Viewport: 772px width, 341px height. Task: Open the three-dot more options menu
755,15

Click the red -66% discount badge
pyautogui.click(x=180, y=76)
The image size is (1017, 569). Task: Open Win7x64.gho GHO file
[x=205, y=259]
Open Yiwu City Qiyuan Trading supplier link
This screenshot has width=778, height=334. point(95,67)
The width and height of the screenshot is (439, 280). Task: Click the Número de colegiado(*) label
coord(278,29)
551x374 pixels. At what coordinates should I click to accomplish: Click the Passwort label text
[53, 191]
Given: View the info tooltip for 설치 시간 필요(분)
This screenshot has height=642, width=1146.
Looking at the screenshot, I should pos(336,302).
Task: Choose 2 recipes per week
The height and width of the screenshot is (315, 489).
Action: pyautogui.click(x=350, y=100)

==

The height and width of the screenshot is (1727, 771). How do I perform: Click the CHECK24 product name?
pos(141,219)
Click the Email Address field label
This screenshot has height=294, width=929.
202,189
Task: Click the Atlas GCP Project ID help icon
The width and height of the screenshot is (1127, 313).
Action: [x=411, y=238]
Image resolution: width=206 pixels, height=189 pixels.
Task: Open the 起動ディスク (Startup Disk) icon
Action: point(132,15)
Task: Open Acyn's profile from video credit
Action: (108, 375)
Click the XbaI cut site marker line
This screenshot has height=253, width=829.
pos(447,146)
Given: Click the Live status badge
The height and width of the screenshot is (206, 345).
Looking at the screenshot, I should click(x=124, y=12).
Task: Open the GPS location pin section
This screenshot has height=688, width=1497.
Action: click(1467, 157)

*HOW TO COMPLETE THIS TASK*: Give back exactly the lines of the listing above that run from the line with "The height and width of the screenshot is (1727, 771)." to the line with "Given: Click the Live status badge", inclusive.

*RESPONSE TO THIS TASK*:
The height and width of the screenshot is (1727, 771). How do I perform: Click the CHECK24 product name?
pos(141,219)
Click the Email Address field label
This screenshot has height=294, width=929.
202,189
Task: Click the Atlas GCP Project ID help icon
The width and height of the screenshot is (1127, 313).
Action: [x=411, y=238]
Image resolution: width=206 pixels, height=189 pixels.
Task: Open the 起動ディスク (Startup Disk) icon
Action: point(132,15)
Task: Open Acyn's profile from video credit
Action: (108, 375)
Click the XbaI cut site marker line
This screenshot has height=253, width=829.
pos(447,146)
Given: Click the Live status badge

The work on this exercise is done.